Imagine for a moment that you’re a parent with a teenage son. He doesn’t drink, but you know his friends do. You’re also not naive. You’ve read the government’s statistics: 47 percent of high school students tell researchers they’ve had a drink of alcohol in the previous 30 days. Thirty percent have had at least five drinks in a row in the past month. Thirteen percent admitted to having driven in the previous month after drinking alcohol.

So, what do you do with regard to your son’s social life? Many parents have decided to take a realist’s approach. They’re throwing parties for their kids and their friends. They serve alcohol at these parties, but they also collect car keys to make sure no one drives home until the next morning. Their logic makes sense: The kids are going to drink; it’s better that they do it in a controlled, supervised environment.

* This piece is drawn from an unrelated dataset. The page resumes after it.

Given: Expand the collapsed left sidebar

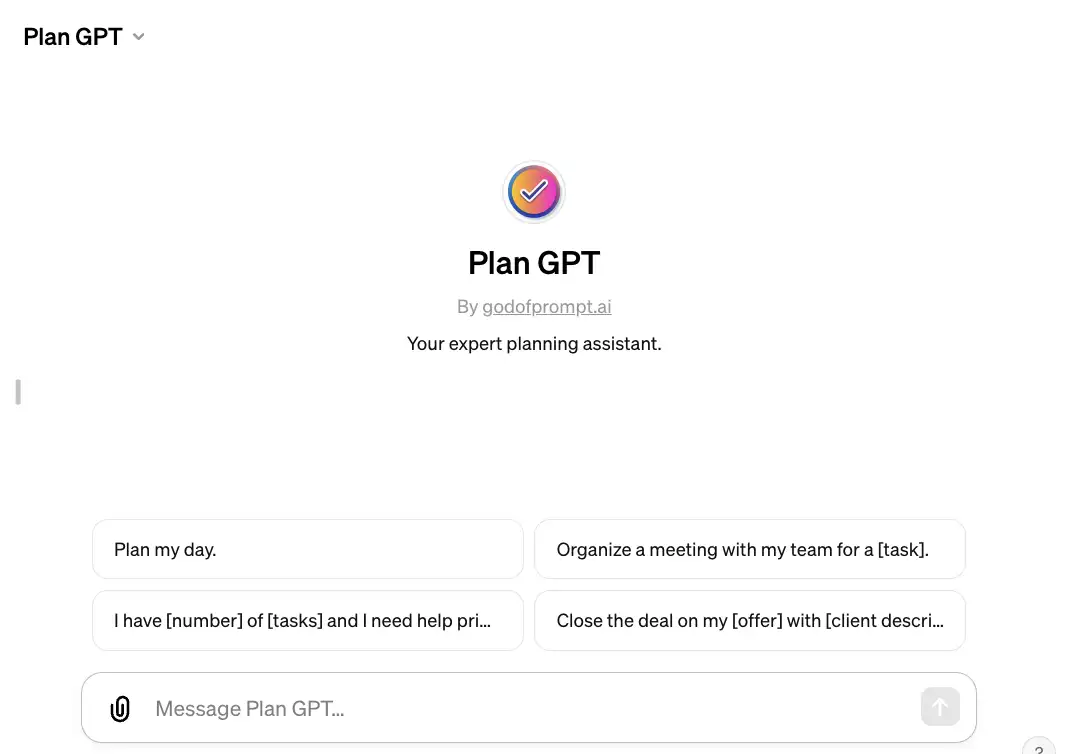Looking at the screenshot, I should pyautogui.click(x=17, y=392).
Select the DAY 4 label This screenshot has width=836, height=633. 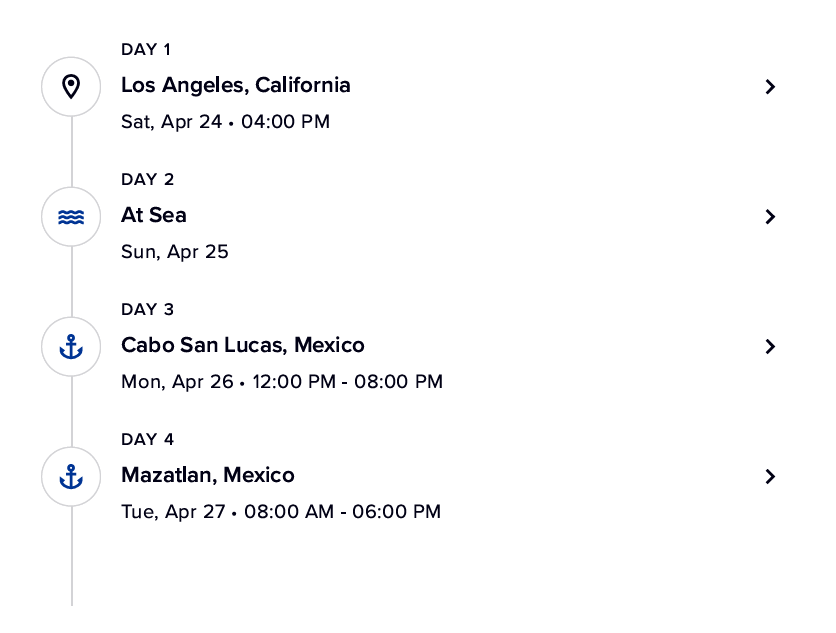point(147,439)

I concur. My parents let me drink when I was young. Their theory was that if I was home then I wasn’t out driving, which could lead to my own or others’ death. Plus, it’s like the forbidden fruit in that if you aren’t forbidden from doing it, it becomes slightly less appealing.

7 Responses to “Kids drinking and not driving”

  1. Ravenwood Says:

    That is of course, assuming they have parental permission from every minor attending the party. (Which I’m sure they don’t.)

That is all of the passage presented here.